We are at the beginning of a golden age of online video. We think it is a medium that allows people to interact in a lot of new ways.
This week both Facebook and Twitter revealed their first quarter trading results and their fortunes could not have been more different.
Facebook founder Mark Zuckerberg was left haling a "great start to the year", while Twitter was left lamenting soft advertising demand from brands.
Twitter’s issues in the past have centred around user growth, but now it has another problem as the unstoppable Facebook juggernaut hoovers up adspend.
In their earnings calls both companies revealed they both see live video as a key battleground in the future, meaning things could get messy.
Facebook’s mobile proposition is soaring; mobile advertising revenue now makes up approximately 82% of advertising revenue for the first quarter of 2016, up from 73% year-on-year.
This helped the company improve overall revenues by more than 50% to $5.4bn.
According to Facebook chief operating officer Sheryl Sandberg, one of the key drivers of this shift to mobile is video. Facebook users are sharing and creating almost three times as much video content than they were a year ago, she said.
Zuckerberg hailed "the beginning of a golden age of online video".
"Video isn’t just a single type of content – we think it is a medium that allows people to interact in a lot of new ways.
"So that is why in addition to normal internet video we are also focusing on more interactive video experiences like Live and 360 video," he said.
Twitter is that live connection to culture for marketers and that’s both unique and special in the brand universe. Live is what’s most valuable in the ad business
Zuckerberg believes people love live video because it is "unfiltered and personal", while actors and news anchors appreciate it because it can provide bigger audiences than their own shows.
"If we do a good job we think it is something people will associate with Facebook," said Zuckerberg.
Facebook believes that marketers cannot ignore the shift to video and highlights how the amount of time people spent watching video on Instagram has increased by 40% over the last six months.
"Consumers have shifted to mobile and businesses know they need to catch up," said Sandberg. "We hear from marketers that figuring out mobile today is like figuring out TV in the early days. But given where consumers spend their time the question now is not if they should market on mobile, but how?"
Twitter is on a direct collision course with Facebook over live video and it is in dire need of cornering the market to boost its fortunes.
Even though Twitter increased its first quarter revenues 36% year-on-year to $595m in the high growth world of technology this was a disappointment and represented a big miss on revenue expectations
Twitter chief operating officer Adam Bain admitted this was because "brand spend didn’t grow as quickly as we expected".

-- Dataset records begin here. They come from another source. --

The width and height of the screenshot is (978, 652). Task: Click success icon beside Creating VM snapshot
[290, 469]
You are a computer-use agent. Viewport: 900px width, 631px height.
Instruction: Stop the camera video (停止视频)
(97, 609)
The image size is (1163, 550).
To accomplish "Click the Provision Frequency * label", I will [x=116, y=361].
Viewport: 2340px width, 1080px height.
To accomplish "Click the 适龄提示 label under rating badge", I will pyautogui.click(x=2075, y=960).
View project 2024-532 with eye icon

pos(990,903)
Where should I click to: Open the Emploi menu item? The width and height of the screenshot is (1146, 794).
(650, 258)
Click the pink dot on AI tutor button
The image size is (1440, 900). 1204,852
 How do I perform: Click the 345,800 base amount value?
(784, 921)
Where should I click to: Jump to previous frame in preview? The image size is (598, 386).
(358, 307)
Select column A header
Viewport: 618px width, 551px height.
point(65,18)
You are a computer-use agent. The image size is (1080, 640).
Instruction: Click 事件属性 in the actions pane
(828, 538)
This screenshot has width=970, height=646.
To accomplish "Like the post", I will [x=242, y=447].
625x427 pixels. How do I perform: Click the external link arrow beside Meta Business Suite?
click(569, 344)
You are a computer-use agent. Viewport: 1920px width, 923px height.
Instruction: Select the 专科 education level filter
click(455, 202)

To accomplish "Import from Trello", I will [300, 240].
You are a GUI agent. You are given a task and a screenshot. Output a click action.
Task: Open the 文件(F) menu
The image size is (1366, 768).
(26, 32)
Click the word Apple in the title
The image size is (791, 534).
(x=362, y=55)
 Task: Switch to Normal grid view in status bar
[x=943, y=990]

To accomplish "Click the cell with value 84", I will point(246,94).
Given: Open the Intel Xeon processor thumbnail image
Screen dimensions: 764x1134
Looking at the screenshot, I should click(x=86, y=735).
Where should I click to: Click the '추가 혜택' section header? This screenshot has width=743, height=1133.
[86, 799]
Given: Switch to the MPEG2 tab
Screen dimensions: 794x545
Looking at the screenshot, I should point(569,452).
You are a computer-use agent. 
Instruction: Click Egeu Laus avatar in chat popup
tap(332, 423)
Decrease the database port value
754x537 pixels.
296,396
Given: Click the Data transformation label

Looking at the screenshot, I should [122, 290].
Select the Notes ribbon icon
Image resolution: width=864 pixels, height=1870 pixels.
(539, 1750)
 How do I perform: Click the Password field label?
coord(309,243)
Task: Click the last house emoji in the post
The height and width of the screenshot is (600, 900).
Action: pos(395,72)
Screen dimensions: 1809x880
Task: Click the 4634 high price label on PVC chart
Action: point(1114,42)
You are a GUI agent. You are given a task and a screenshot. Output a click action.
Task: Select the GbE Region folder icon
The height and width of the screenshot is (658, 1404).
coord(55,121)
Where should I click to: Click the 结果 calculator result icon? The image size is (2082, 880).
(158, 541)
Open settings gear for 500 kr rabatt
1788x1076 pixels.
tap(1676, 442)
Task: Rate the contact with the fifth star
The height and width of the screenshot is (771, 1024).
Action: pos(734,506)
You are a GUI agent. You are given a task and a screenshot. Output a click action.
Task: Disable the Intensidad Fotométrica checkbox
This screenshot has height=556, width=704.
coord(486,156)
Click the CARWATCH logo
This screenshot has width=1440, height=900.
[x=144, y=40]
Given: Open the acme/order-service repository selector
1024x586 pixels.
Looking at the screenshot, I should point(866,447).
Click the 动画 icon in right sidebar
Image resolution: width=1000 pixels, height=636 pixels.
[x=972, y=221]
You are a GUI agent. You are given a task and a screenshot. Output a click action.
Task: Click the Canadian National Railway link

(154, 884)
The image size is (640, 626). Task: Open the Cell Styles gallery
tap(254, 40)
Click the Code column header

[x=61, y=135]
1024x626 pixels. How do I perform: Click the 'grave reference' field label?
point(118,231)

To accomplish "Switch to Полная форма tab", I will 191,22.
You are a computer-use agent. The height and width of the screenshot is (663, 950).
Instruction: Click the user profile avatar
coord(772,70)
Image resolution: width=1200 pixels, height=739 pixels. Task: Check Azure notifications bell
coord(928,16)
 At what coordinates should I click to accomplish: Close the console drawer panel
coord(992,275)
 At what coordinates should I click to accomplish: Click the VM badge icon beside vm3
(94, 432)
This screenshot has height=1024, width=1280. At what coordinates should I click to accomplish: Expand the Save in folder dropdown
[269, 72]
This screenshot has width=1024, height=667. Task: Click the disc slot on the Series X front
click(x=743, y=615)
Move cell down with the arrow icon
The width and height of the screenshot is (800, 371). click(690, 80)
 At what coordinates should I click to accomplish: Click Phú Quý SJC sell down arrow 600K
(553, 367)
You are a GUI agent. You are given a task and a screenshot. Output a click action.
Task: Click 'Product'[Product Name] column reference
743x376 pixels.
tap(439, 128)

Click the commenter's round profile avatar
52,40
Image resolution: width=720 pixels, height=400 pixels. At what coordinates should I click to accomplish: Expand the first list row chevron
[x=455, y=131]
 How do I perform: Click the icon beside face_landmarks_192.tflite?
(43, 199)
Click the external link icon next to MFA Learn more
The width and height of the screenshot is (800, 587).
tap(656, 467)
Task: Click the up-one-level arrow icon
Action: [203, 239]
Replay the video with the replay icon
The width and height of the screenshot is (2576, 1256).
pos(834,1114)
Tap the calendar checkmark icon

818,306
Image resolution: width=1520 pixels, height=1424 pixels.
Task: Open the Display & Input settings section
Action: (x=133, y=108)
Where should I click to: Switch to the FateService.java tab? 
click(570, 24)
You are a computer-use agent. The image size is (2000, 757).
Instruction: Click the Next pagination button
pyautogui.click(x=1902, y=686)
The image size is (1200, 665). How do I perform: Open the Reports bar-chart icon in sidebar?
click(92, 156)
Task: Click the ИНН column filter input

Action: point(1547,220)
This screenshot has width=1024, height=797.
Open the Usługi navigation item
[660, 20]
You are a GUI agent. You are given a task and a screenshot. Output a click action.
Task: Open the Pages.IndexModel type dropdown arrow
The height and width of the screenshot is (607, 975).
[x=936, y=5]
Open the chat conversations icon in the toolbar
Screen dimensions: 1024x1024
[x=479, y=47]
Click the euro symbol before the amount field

Bain said that video was "strong" in the quarter for Twitter, but this was offset by softness in "older, legacy brand products" such as promoted products without video.
"We see a clear opportunity ahead to increase our share of the brand advertising market, especially around video," said Bain. "Some of these new video opportunities will, we believe, grow budgets that we have access to."
To this end, Twitter has already struck a deal with the NFL to live stream some games.
Bain argues "live is what’s most valuable in the ad business" and as a result it will be working on developing more video tools including demographic targeting in time for the launch of its NFL activity in the autumn.